• [PARTES DEL EJERCICIO]
1) Responde, según el fragmento sobre los cines de barrio:
(a) ¿Qué comprendía la sesión continua?
(b) ¿Con qué números se marcaban las películas toleradas para todos los públicos?
(c) ¿Qué no se podía hacer al contar las películas de intriga?
2) Devuelve literalmente el pasaje del fragmento sobre los cines de barrio que empieza con "Sin embargo, gracias" y sigue hasta "de los demás.".
3) Enumera los géneros según los cuales, como indica el fragmento sobre los cines de barrio, se clasificaban entonces las películas.

• [FRAGMENTO PROPORCIONADO]
──────────
Con este aniversario he
vuelto a recordar tardes en cines de barrio y, además de sesión continua (dos
películas y No-Do). Eran tiempos donde las películas en cuanto a su género se
clasificaban así: de tiros, de amor, de miedo o de llorar. Luego había otra
clasificación: la moral; las toleradas para todos los públicos estaban marcadas
con un 1 o un 2; las de mayores tenían un 3 o 3-R, y existían las del número 4,
que eran ¡para mayores con reparos! Si aquellos censores vieran las escenas que hoy
se proyectan, sin duda les daría el sarampión.
Sin embargo, gracias
a aquellos censores nuestra imaginación alcanzaba límites insospechados. Virtud
que se ponía en práctica cuando un grupo de amigos se reunían para contar la
película que habíamos visto el domingo o el jueves si hacías pellas. Sí, contar
películas. Porque entonces, además, de ver la película, ésta se contaba
después, eso sí en las de intrigas no se podía decir el final sin el
consentimiento de los demás.
──────────
• [MATERIAL]
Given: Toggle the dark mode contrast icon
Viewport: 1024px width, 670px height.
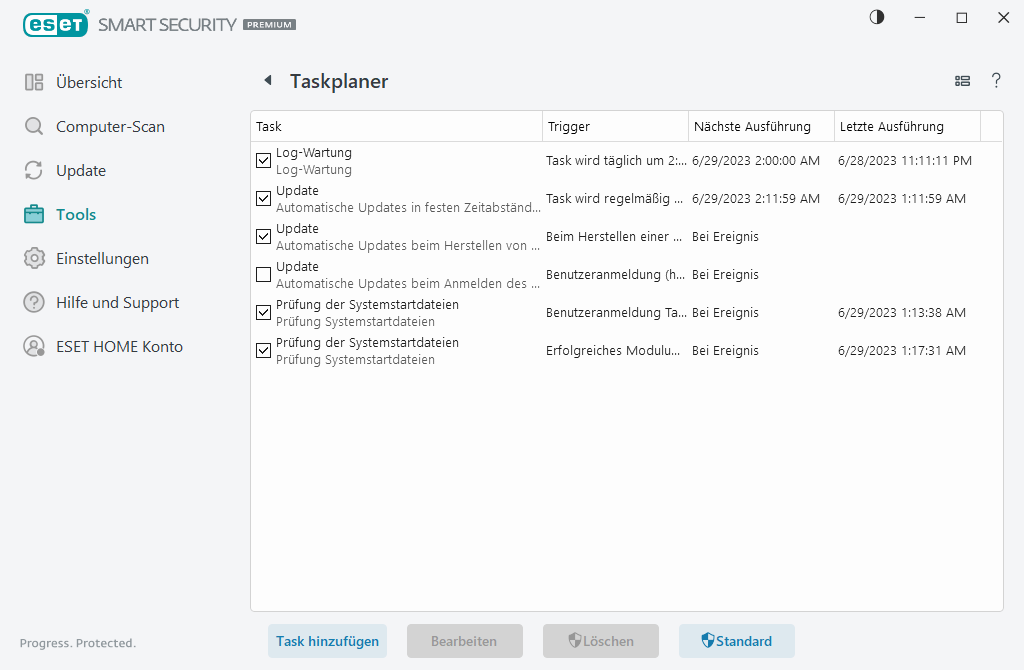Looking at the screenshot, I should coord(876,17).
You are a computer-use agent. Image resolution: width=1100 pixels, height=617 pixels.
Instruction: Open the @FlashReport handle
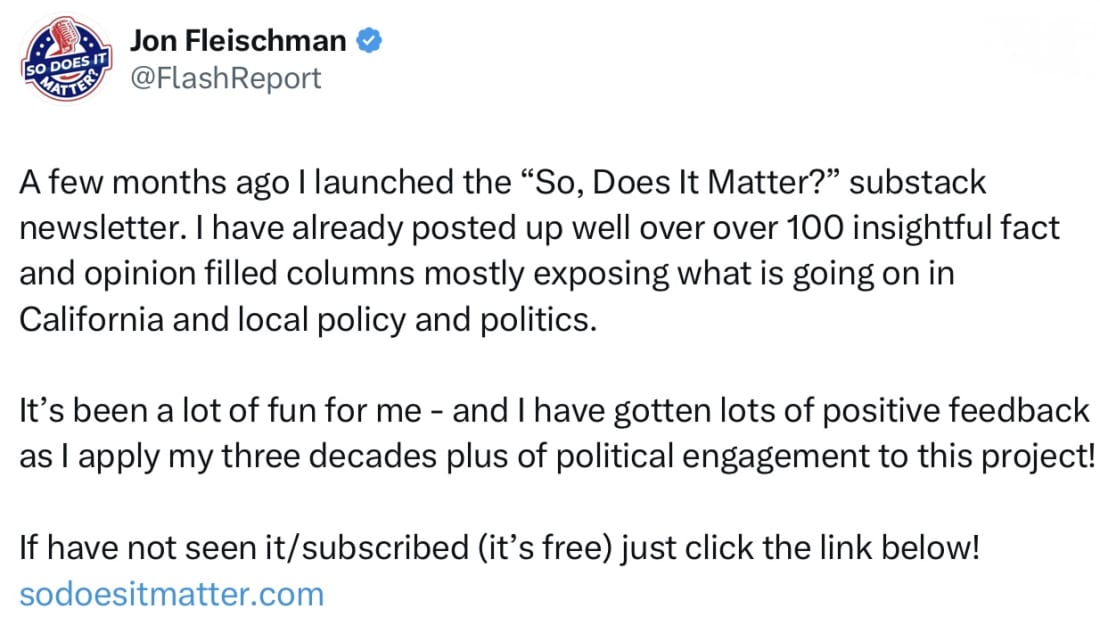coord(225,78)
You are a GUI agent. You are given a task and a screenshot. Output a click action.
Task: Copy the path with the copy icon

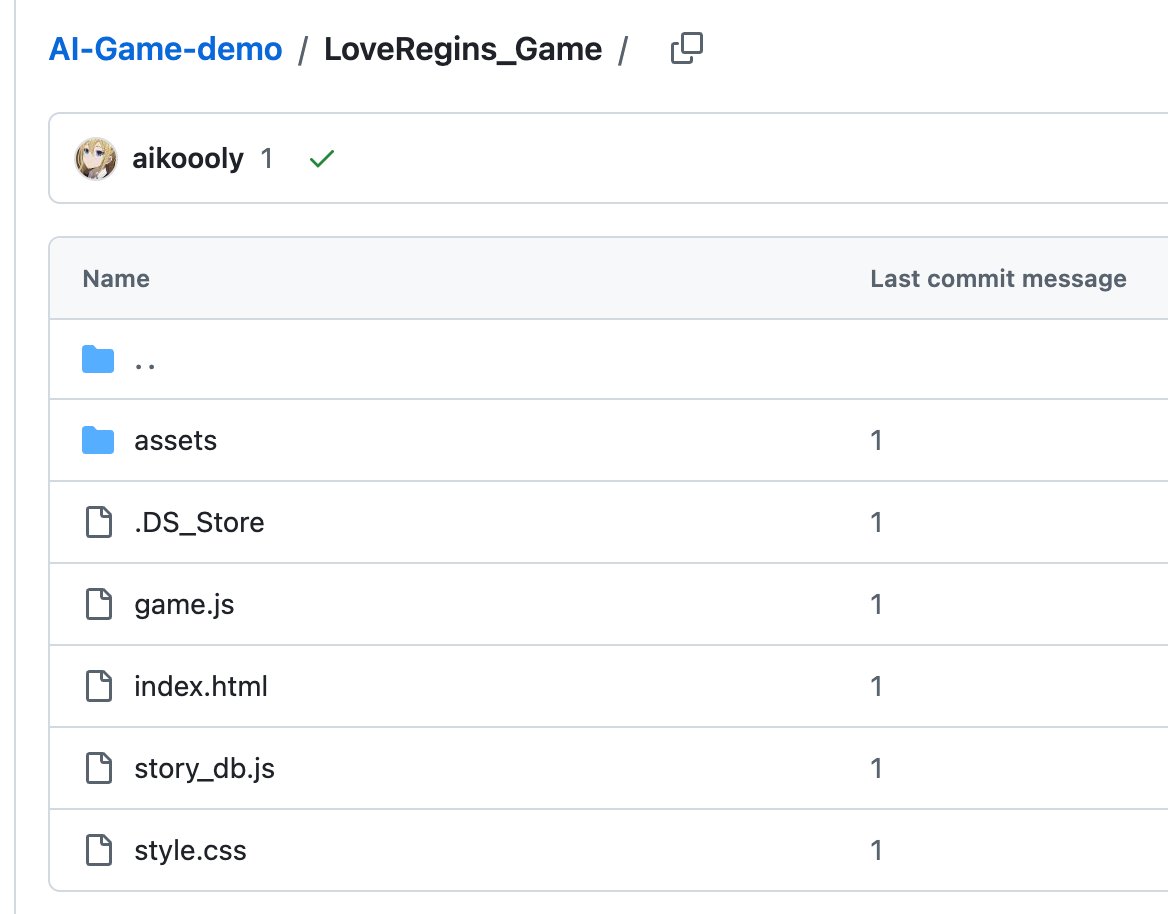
──────────
• [RESPUESTAS POR TAREA]
1)
(a) Dos películas y No-Do.
(b) Con un 1 o un 2.
(c) Decir el final sin el consentimiento de los demás.

2)
Sin embargo, gracias
a aquellos censores nuestra imaginación alcanzaba límites insospechados. Virtud
que se ponía en práctica cuando un grupo de amigos se reunían para contar la
película que habíamos visto el domingo o el jueves si hacías pellas. Sí, contar
películas. Porque entonces, además, de ver la película, ésta se contaba
después, eso sí en las de intrigas no se podía decir el final sin el
consentimiento de los demás.

3) De tiros, de amor, de miedo y de llorar.